Michael Dennis and Stuart Ross, 70 Kippers: The Dagmar Poems


– 17 –

Do you want a beer, he asked
the child lying in the coffin.
Looks like you could use one,

and don’t forget your chores.
He never liked that boy

though he’d never seen him before.
He liked to sneak into funerals

and turn corpses into drunks.

It wasn’t much of a career but
it paid the bills and offered satisfaction.
No one ever asked who he was,

he had no distinguishing features.
Time, he said, is on my side.

He clutched a beer. He coughed. He died.

The latest from Ottawa poet Michael Dennis and Cobourg, Ontario poet, editor, publisher, writer and bon vivant Stuart Ross is the full-length collaboration 70 Kippers: The Dagmar Poems (Cobourg ON: Proper Tales Press, 2020). The back cover offers: “Two pals. / Two very different poets. / One kitchen table. / Several bottles of wine. / 6 writing marathons over 3 years. / 122 collaborative poems. / 70 kippers. / A book of poetry. / An act of love.” Both Dennis and Ross have been writing and publishing since the late 1970s—only a few years longer than they’ve known each other—as two poets existing entirely outside of the academic system, quietly going about their work, from their respective corners of Ontario. Throughout seventy numbered poems that make up 70 Kippers: The Dagmar Poems, their shared explorations of narrative overlap and blend, and one can see elements of Dennis’ darker working-class mixed with Ross’ surrealism. For anyone aware of their individual works, it is a curious mixture, such as in the thirty-eighth poem, that reads: “In another country no one would complain / about the conditions under which dogs / dreamed like cats, saved like squirrels, / barked like llamas, under the billowing / animal cracker cloud sky. / Things couldn’t be better / or worse, he complained.” What is immediately clear is how this project is very much a conversation between friends, and the pull and push between their aesthetics, composed as a snapshot of what has been an ongoing conversation going back years. As they write in their “Authors’ Note” at the back of the collection:

These poems were written at Michael Dennis’ kitchen table on Dagmar Avenue in Vanier over six marathon writing sessions, the first on August 3, 2014, and the last on October 2, 2017. At each marathon we wrote 20 poems (well, 22 at the last session) simultaneously and collaboratively. We each began with 10 sheets of lined paper and wrote a first line on each. We shuffled the sheets and passed them across the table, where the other of us wrote a second line, shuffled the sheets, and passed them back for a third line. This process continued, and as we unilaterally declared a poem completed, either by adding a final line or seeming our collaborator’s line the ending, we placed that poem on the floor under the table. We did not discuss the poems as we wrote, though we often laughed and cursed each other. Each writing session began around eight in the evening and lasted three hours and 15 minutes. Wine was consumed, always red. Once the last poem met the heap under the table, we retrieved the batch, straightened out the stack, and read them all aloud. In late 2018 and early 2019, we whittled the selection down to 70 kippers—I mean, keepers—and did some editing, which occasionally skewed the alternating-line sequence when a line or several lines were excised. Sixteen of those poems, in slightly different versions, appeared as the chapbook The Dagmar Poems, from Burnt Wine Press. we only had one fight in the process. It’s long behind us.

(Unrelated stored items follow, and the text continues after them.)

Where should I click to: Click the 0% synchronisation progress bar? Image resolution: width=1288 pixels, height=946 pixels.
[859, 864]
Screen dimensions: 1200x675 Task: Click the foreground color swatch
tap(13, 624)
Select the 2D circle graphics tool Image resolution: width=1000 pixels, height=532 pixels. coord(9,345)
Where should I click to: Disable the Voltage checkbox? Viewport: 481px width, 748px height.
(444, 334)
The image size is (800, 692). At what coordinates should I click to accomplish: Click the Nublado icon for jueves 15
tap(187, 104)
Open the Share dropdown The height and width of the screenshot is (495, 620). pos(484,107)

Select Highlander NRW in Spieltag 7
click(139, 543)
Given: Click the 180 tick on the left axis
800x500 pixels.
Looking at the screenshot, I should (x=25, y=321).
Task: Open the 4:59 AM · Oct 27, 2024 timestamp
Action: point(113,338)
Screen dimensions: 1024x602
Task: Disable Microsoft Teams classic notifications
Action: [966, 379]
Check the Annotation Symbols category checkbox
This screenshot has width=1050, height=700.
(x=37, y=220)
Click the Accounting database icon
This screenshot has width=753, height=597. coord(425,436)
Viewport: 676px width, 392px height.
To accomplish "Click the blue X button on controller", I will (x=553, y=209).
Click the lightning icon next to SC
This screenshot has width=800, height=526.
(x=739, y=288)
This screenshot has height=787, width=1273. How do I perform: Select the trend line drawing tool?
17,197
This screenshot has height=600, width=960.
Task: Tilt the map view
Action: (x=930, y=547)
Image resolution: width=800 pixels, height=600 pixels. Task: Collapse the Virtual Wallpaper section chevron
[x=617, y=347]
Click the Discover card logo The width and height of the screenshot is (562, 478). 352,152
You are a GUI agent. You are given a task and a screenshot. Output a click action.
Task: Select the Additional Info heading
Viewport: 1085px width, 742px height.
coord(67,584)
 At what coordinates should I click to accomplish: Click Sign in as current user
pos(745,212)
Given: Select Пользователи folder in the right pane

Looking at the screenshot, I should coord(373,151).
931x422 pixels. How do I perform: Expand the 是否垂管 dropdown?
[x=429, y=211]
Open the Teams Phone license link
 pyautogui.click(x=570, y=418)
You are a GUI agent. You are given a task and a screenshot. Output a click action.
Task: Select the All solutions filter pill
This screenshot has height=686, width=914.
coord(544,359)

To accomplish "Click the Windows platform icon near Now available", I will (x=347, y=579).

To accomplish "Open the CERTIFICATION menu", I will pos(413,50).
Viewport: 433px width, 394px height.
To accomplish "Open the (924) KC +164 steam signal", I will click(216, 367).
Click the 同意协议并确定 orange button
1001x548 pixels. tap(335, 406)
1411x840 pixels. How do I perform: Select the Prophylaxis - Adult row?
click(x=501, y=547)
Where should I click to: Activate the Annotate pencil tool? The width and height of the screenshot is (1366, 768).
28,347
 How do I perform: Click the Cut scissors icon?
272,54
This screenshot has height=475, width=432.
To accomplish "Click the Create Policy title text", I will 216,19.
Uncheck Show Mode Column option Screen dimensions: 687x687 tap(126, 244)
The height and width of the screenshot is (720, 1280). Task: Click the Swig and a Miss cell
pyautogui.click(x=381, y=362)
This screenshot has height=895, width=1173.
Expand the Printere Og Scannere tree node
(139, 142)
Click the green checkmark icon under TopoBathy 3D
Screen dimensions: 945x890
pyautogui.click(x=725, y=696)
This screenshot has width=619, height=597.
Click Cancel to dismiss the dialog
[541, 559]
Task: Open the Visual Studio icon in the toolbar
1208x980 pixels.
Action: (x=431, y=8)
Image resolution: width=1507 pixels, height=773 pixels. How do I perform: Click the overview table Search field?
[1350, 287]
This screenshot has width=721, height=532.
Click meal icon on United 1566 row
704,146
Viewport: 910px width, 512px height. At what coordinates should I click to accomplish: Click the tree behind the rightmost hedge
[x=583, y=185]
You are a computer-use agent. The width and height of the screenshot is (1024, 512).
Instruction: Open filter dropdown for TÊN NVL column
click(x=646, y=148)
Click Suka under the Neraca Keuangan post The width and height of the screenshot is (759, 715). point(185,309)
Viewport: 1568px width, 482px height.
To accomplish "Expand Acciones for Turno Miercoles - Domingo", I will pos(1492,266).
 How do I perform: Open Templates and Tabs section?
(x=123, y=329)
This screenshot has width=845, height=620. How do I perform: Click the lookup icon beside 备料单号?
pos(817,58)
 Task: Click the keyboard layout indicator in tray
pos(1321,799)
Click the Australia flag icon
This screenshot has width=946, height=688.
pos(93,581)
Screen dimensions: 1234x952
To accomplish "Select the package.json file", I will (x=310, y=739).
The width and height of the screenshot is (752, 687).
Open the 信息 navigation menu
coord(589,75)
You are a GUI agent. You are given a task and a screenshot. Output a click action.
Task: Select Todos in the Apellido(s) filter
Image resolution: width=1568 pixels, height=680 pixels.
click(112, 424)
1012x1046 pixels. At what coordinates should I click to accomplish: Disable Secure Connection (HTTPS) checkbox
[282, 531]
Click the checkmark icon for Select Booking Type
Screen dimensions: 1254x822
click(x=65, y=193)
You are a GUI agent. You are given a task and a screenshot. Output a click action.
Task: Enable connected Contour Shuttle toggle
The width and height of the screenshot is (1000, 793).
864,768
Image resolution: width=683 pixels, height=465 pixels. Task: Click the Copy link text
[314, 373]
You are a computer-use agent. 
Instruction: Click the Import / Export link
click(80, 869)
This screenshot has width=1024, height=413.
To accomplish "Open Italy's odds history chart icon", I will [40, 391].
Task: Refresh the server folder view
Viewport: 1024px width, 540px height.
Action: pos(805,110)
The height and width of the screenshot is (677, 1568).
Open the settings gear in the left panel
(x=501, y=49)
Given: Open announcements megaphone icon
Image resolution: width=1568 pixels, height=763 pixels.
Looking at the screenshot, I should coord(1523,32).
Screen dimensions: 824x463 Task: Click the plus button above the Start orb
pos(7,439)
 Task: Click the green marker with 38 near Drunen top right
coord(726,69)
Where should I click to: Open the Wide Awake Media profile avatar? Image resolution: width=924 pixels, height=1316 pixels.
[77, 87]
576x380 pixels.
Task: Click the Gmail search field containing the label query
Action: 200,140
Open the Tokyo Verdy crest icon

Dennis’ most recent full-length collection is Low Centre of Gravity (Vancouver BC: Anvil Press, 2020) [see my review of such here], a collection of first person lyric narratives following on the heels of his Bad Engine: New & Selected Poems (Anvil Press, 2017) [see my review of such here], both of which were edited by Ross. Ross’ latest full-length title is the poetry collection Motel of the Opposable Thumbs (Vancouver BC: Anvil Press, 2019) [see my review of such here], his eleventh full-length poetry title to date. One should note that the poems that make up 70 Kippers: The Dagmar Poems aren’t the first collaborations by either poet, as Ross has been working collaboratively for years, back to The Pig Sleeps (Contra Mundo Books, 1991), written with Vancouver poet Mark Laba, and his collaborative novel with Gary Barwin, The Mud Game (Toronto ON: The Mercury Press, 1995). Ross even published a collection of short poem collaborations he wrote with twenty-nine different collaborators in In Our Days in Vaudeville (Toronto ON: Mansfield Press, 2013) [see my review of such here]. The collection included five poems that Ross composed with Michael Dennis. Composed roughly a decade prior to the earliest poems in 70 Kippers: The Dagmar Poems, the poems in In Our Days in Vaudeville are different in tone, and more separate, as though each were still feeling out the other’s voice and cadence, feeling their ways into and through each poems. From that earlier collection, the poem “GROCERY SCHEDULE,” for example, leans more on the side of Ross’ surrealism than Dennis’ plainspeak, and reads:

Pepper, onion, mushroom, toilet paper,
newspaper, wax paper, paint chips:
with these on my shopping cart

I sing the body electric. You once had
perfect pitch, but you pitched it

away on transparent sheets of anger.
Now when we bind our wrists,

try to harmonize, repair our flaws,
salve our wounds, connect our

furtive glances to hope, bob our
apples, clear our throats—

two things happen:
guess which ones

they are. Splendid
or not so resplendent,

our lovers giggle and preen
like sombre botanists.

Geological time ebbs,
buddy. The train stops here!


As Ross wrote as part of the introduction to In Our Days in Vaudeville: “One evening in the mid-2000s, I sat down in the Ottawa kitchen of my long-time friend, the very prolific poet Michael Dennis—who had never written a surreal phrase in his life—and we cracked open a bottle of wine. I suggested we write a collaborative poem, one word at a time, passing the sheet of paper back and forth. Then we did another poem, two words at a time, then three, then four. I think we got to about seven words at a time before we called it quits for the night. Again, I found myself involved in poems that contained words and phrases and lines that would never appear in my solo work. I loved the hybrid that we created. It deepened our understanding of each other’s work, and it deepened our friendship.” The progression over that decade, the more they worked together so directly, is interesting, and adds layers of possibility to each of their work. I’m always curious to try to understand how collaboration might broaden the scope of any individual author’s solo work, although perhaps this is something that might not always be possible to understand consciously, or possibly articulate.

– 24 –

A small-mouth bass looked at me.
I could swear he mouthed the word help.
My wife said fish don’t talk, but

she’d been wrong before.
I turned my back on her, threw the fish a rope.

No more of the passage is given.